O livro se chama “Glaziou e as raízes do paisagismo no Brasil”. Tem 249 páginas, e é uma edição caprichada da Manati, com capa dura e impressão de grande qualidade; chega às livrarias no final de julho e, como diz o título, trata da obra de Auguste François-Marie Glaziou, jardineiro de Dom Pedro II e criador de uma estética paisagística que chega até Burle Marx, com a valorização das nossas plantas nativas. É ricamente ilustrado, com material de época e um passeio pelos jardins no seu atual estado. Olhando para as fotos do Passeio Público, da Quinta da Boa Vista e do Campo de Santana, feitas ao longo do ano passado, pode-se até imaginar que o Rio é uma cidade civilizada, que soube preservar o seu patrimônio. Quem conhece a cidade, porém, estranha.

-- Como é que você fez para fotografar os parques tão vazios e tão limpos? -- perguntei a Bia Hetzel, autora das fotos, que, como eu, não nasceu para registrar o lado negro da vida.

-- Você nem imagina! O que eu mais fiz no ano passado foi varrer chão, limpar fonte, pedir ao senhor mendigo para chegar um tiquinho para lá... Quando eu saía para trabalhar, avisava ao meu marido que estava indo para a rota Osama: Passeio Público, Quinta, Campo de Santana...

-- Você ia sozinha?

-- E eu lá sou maluca?! Claro que não, ia com um rapaz esperto que me ajudava na limpeza, e que ficava de olho em quem nos manjava.

-- O que foi mais difícil de fazer? 

-- O Passeio Público, de um modo geral, e a gruta artificial do Campo de Santana, cheia de estalactites e estalagmites, e que está interdita por causa do risco de desabamento. É uma coisa linda, que provocou encanto e admiração entre os que a visitaram nas primeiras décadas da sua existência. Era cercada por um lago, coberta por uma cascata e enfeitada com bromélias, dá para imaginar? Quando estive lá passei mal com o acúmulo de lixo e com o cheiro dos animais mortos. Conseguimos limpar um pequeno trecho para as fotos, mas não foi fácil.
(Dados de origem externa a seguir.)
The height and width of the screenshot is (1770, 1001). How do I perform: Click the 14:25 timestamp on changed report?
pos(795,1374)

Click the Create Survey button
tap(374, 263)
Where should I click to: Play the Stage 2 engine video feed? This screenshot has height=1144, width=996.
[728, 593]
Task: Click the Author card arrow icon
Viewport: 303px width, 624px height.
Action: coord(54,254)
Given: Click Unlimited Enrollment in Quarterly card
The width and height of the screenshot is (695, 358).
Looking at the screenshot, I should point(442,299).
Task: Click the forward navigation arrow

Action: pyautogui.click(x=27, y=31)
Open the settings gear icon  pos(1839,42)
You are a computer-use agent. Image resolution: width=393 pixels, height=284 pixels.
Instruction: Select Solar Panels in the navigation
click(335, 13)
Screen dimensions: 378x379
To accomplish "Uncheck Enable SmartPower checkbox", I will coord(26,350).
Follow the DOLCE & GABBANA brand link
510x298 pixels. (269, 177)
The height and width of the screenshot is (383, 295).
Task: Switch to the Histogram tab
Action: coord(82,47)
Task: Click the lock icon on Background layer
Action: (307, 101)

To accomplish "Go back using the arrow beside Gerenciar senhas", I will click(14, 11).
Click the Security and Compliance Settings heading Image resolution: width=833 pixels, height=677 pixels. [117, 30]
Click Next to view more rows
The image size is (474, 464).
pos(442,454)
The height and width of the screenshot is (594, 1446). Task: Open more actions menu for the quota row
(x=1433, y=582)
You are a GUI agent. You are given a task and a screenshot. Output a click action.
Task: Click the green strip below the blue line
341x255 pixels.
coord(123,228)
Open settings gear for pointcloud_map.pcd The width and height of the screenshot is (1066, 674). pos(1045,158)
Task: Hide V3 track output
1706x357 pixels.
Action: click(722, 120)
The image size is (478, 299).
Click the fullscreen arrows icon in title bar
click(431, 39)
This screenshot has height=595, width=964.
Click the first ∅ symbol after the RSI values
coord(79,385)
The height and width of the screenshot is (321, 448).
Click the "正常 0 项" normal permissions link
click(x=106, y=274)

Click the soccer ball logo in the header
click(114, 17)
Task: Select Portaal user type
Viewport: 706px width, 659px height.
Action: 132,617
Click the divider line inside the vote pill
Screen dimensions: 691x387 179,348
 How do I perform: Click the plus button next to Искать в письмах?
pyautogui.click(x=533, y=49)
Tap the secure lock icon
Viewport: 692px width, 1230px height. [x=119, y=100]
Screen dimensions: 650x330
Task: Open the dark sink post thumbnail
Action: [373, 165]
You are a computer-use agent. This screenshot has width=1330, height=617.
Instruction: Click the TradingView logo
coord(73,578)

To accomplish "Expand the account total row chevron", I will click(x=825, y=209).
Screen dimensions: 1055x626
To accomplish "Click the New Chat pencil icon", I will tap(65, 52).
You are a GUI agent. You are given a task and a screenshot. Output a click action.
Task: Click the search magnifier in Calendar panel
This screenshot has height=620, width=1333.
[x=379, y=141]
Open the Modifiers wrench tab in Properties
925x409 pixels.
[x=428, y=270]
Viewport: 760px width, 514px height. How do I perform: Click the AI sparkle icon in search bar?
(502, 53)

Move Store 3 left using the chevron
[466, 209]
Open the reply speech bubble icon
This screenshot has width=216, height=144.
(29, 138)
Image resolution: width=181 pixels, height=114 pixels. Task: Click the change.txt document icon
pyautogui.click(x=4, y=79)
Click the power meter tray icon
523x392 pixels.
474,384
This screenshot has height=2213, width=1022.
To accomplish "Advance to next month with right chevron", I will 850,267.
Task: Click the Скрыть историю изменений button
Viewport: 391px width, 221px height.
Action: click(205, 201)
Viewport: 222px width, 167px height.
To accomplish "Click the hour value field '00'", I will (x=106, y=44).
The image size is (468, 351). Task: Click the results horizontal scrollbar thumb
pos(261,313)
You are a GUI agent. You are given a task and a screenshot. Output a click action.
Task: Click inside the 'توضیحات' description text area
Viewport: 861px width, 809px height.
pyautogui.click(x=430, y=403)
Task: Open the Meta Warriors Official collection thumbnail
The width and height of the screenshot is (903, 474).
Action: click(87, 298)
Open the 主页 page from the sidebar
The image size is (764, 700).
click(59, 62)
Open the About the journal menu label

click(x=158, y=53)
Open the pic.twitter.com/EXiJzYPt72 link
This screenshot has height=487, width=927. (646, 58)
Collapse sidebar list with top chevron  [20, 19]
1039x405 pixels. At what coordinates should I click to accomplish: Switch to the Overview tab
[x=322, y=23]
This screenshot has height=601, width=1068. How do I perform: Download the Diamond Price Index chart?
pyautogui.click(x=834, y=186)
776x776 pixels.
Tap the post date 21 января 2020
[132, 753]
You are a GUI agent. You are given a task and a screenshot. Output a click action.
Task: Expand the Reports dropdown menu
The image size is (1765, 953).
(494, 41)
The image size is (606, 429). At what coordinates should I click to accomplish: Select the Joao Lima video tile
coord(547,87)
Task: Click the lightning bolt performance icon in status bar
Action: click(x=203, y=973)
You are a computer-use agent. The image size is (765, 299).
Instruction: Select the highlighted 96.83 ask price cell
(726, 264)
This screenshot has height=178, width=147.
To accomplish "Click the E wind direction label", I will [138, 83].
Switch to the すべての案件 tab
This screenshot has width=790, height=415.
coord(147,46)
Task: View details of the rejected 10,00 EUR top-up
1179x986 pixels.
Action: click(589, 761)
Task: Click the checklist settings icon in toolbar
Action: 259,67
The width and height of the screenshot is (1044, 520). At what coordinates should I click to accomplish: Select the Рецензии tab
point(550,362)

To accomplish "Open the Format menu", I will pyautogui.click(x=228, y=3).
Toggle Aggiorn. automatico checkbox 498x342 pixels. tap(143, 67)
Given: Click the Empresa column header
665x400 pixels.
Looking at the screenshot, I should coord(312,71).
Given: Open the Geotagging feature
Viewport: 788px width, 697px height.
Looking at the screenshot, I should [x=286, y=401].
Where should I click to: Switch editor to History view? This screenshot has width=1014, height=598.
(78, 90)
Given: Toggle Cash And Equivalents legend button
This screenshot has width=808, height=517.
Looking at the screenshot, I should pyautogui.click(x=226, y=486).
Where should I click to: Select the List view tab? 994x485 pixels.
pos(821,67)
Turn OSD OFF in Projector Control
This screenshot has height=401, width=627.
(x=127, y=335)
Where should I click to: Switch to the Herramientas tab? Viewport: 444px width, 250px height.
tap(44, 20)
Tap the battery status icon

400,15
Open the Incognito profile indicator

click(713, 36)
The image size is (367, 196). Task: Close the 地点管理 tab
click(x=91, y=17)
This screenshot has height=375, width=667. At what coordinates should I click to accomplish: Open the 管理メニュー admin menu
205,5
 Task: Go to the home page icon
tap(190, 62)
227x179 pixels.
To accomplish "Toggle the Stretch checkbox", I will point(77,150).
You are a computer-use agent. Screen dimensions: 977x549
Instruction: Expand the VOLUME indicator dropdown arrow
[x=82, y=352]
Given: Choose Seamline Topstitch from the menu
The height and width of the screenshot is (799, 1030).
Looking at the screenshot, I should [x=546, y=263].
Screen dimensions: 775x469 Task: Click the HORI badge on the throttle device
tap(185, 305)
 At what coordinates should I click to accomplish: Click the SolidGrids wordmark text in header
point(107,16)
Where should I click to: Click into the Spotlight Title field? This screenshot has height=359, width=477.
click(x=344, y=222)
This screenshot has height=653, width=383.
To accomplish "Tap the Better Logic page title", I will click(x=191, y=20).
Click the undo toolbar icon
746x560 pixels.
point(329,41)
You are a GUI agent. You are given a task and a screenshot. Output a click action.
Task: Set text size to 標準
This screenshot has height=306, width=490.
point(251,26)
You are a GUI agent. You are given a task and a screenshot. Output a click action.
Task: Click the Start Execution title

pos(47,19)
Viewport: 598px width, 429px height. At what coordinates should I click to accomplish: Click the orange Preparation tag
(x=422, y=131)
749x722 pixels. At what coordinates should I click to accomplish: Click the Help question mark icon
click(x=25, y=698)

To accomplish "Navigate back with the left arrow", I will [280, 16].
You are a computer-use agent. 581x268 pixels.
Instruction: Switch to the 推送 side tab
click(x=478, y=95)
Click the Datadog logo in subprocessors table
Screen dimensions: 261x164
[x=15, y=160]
Vendo a foto da gruta feita por Bia, fico com um ódio mortal das sucessivas administrações que deixaram que se deteriorasse a tal ponto algo tão precioso. Acho que o meu novo amigo, prefeito Eduardo Paes, deveria pedir um exemplar do livro o quanto antes à Editora Manati, e estudar com cuidado as fotos da Bia, para ver o tesouro que está deixando escorrer pelo ralo. Se uma moça armada com uma vassoura, um segurança e o clássico jeitinho conseguiu restaurar o encanto desses jardins, ainda que para algumas fotos, do que não seria capaz uma prefeitura? 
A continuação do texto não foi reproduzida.